Machine Learning Pattern Recognition for Forensic Analysis of Detected Per- and Polyfluoroalkyl Substances in Environmental Samples
Dr. Tohren Kibbey | University of Oklahoma
Aqueous film forming foam (AFFF) formulations based on per- and polyfluoroalkyl substances (PFAS) were used extensively at Department of Defense (DoD) sites, and contamination is a concern at hundreds of locations. Because PFAS have also been widely used in non-AFFF applications, it is important that the DoD be able to distinguish detected PFAS contamination that originates from offsite non-AFFF sources from contamination that originates from onsite AFFF sources in order to delineate areas of potential liability. This proof-of-concept project will explore the use of modern machine learning algorithms to evaluate the probability that detected PFAS in environmental samples come from AFFF sources. The approach will use machine learning to search for recognizable patterns in PFAS-containing samples, with the objective of assigning probabilities that the contamination originates from specific sources.

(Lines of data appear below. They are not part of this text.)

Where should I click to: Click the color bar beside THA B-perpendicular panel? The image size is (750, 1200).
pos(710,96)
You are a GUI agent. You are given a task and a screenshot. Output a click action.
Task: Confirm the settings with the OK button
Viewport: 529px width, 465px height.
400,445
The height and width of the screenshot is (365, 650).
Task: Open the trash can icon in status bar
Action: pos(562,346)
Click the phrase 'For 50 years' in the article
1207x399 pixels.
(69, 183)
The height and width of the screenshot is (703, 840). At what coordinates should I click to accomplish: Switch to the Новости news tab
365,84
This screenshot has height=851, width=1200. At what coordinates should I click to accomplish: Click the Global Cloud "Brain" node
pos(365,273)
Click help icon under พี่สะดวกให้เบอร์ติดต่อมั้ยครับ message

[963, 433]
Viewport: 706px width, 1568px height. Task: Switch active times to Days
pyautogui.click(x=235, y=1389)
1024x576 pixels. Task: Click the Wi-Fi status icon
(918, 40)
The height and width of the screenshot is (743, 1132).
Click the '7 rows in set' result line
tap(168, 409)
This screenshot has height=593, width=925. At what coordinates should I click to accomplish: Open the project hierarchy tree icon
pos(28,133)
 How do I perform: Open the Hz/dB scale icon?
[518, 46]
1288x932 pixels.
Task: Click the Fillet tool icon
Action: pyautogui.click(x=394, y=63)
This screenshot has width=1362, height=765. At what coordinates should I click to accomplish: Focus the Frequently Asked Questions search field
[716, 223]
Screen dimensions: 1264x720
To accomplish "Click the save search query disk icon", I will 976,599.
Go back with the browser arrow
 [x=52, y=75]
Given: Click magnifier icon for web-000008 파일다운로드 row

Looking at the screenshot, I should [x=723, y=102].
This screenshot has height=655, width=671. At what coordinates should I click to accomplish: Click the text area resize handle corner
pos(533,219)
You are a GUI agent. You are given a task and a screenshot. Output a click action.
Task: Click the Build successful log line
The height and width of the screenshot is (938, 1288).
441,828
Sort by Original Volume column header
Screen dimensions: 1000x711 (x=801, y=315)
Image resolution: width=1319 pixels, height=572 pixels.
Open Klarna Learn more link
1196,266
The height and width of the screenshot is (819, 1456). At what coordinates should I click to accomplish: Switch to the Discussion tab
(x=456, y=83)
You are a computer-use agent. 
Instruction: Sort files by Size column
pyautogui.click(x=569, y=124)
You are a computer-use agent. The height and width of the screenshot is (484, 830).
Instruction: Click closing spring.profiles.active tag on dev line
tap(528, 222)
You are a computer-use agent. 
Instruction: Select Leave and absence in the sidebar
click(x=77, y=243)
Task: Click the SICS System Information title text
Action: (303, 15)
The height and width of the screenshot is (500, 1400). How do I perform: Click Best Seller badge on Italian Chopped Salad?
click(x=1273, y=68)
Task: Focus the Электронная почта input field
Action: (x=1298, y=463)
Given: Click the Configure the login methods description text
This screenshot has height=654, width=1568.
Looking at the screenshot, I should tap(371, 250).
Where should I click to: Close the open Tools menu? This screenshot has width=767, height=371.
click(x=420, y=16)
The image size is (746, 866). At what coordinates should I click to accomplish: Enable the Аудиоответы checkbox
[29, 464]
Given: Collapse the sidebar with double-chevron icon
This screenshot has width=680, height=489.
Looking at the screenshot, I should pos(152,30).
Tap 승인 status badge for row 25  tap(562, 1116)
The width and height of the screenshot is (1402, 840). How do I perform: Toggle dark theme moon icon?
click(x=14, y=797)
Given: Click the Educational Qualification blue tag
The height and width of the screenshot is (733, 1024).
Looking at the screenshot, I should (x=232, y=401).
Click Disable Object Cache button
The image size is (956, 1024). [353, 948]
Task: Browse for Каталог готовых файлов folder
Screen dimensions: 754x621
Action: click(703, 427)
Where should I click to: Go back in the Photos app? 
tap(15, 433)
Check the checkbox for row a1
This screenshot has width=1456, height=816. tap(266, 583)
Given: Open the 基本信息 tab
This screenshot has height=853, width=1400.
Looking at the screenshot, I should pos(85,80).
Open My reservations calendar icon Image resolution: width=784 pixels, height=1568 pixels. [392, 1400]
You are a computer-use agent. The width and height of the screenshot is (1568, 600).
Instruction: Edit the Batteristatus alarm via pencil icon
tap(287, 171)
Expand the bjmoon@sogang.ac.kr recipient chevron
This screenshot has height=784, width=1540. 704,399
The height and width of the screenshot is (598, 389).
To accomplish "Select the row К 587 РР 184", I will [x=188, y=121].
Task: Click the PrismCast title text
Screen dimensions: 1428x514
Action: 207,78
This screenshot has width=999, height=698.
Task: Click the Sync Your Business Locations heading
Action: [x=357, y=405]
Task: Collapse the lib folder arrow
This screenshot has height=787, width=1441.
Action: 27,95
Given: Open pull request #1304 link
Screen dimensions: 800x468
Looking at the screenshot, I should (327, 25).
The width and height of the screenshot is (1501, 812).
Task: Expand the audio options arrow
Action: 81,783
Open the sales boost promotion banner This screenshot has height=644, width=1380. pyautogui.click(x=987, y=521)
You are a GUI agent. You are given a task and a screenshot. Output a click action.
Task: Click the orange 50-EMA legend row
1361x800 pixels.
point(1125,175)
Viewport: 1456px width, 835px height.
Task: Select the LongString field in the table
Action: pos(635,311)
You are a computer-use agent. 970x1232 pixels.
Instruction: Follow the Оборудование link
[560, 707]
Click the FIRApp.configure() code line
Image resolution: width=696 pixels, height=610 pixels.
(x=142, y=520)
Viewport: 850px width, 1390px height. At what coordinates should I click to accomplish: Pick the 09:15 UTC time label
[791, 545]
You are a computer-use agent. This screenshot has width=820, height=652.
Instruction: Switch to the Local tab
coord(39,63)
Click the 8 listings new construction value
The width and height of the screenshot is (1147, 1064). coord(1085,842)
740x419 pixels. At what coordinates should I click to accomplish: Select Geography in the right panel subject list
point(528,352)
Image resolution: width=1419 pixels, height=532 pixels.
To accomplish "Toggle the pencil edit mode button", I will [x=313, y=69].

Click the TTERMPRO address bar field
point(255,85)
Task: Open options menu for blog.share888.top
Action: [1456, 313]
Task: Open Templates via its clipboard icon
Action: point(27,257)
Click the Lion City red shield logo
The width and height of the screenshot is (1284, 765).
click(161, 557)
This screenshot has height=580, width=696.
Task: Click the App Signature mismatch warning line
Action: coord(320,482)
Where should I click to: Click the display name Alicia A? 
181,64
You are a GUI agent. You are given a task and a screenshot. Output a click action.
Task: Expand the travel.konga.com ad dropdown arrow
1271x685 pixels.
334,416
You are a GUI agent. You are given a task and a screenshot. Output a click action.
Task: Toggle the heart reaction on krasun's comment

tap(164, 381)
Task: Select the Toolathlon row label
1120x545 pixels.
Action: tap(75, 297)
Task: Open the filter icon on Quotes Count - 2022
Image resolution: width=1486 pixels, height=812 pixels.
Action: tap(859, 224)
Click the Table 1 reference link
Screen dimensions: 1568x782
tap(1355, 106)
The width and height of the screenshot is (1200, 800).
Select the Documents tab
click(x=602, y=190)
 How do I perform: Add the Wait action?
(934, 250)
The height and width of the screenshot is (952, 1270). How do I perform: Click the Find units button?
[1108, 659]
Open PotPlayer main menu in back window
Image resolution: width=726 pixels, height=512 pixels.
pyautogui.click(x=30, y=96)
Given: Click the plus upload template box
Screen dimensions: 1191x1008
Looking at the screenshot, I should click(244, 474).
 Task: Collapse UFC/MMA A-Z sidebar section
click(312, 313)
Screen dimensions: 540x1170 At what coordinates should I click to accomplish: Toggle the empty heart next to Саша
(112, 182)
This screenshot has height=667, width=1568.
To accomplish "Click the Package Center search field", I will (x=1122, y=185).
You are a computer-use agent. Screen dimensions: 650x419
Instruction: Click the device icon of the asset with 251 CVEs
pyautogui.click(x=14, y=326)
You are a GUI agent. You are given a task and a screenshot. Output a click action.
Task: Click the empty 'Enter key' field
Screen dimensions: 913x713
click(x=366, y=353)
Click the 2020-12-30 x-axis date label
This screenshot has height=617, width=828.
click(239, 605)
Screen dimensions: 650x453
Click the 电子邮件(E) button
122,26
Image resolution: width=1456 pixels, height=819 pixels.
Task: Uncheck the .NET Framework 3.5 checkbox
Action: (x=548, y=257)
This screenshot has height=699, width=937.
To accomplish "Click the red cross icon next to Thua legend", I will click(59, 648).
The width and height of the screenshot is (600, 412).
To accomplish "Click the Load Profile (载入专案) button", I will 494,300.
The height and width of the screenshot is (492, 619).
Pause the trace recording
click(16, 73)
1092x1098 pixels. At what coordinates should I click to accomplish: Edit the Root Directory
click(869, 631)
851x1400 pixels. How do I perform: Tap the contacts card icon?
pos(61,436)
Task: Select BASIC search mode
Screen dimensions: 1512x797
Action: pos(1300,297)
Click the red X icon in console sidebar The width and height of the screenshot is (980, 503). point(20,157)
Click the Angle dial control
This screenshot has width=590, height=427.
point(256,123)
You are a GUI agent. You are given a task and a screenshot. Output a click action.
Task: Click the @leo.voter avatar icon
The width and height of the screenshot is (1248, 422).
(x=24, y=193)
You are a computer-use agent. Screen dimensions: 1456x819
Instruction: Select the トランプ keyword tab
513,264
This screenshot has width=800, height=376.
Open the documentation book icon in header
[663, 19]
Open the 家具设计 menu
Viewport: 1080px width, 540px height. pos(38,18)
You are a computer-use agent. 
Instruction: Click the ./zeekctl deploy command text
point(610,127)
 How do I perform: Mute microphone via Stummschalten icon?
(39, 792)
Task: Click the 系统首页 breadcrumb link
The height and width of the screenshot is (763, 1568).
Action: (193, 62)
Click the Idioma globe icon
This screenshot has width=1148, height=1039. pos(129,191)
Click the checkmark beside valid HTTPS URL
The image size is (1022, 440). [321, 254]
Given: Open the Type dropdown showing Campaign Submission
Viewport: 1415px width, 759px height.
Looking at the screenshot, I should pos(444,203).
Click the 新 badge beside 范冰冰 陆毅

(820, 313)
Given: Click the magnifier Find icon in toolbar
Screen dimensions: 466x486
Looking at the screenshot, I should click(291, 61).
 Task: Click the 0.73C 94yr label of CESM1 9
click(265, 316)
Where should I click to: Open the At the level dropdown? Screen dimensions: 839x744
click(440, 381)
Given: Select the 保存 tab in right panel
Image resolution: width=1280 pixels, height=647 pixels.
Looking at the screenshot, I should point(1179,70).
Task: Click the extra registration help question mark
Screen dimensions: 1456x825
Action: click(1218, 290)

Existing data from PFAS sites around the world will be used as inputs to train machine learning algorithms to distinguish PFAS contaminants from different origins. Open source machine learning libraries will be used to ensure that the results are accessible to practitioners and can be readily applied at DoD sites beyond those considered in this project. The project will be focused around three main tasks:
- Task 1. Data collection and preprocessing. An extensive, machine-readable database will be created from PFAS concentration data from water samples collected from around the world, specifically formatted to be used as an input to machine learning applications. The use of PFAS data from around the world will vastly increase the available training set size for machine learning.
- Task 2. Evaluation of machine learning algorithms for source identification. A range of supervised and unsupervised learning activities will be conducted to assess which methods exhibit the greatest performance for source identification. A tiered approach will incorporate increasing quantities of information, as needed, for accurate source identification. Work will be conducted to determine the individual PFAS whose concentrations are most critical to source identification.
- Task 3. Preliminary data mining and exploration of deep learning algorithms. Preliminary data mining will be conducted to evaluate what can be learned about PFAS environmental transformations from machine learning models. While many PFAS are highly resistant to degradation, others are known or suspected precursors, capable of environmental transformation to resistant forms such as perfluorooctanesulfonic acid (PFOS). Understanding these transformations is critical to understanding the environmental aging of PFAS formulations. Preliminary tests of deep neural networks will also be conducted for source identification.
The results of this project will provide the building blocks for a user-level tool that can be applied at DoD sites to distinguish between AFFF and non-AFFF sources. The tool would calculate probabilities that samples originated from AFFF or non-AFFF formulations. This project will provide significant information about the best approaches for applying machine learning to identification of AFFF sources, and provide information needed to understand prediction performance. Preliminary data mining will provide initial insights into environmental transformations, to guide future work in the area. (Projected Completion Date November 2020)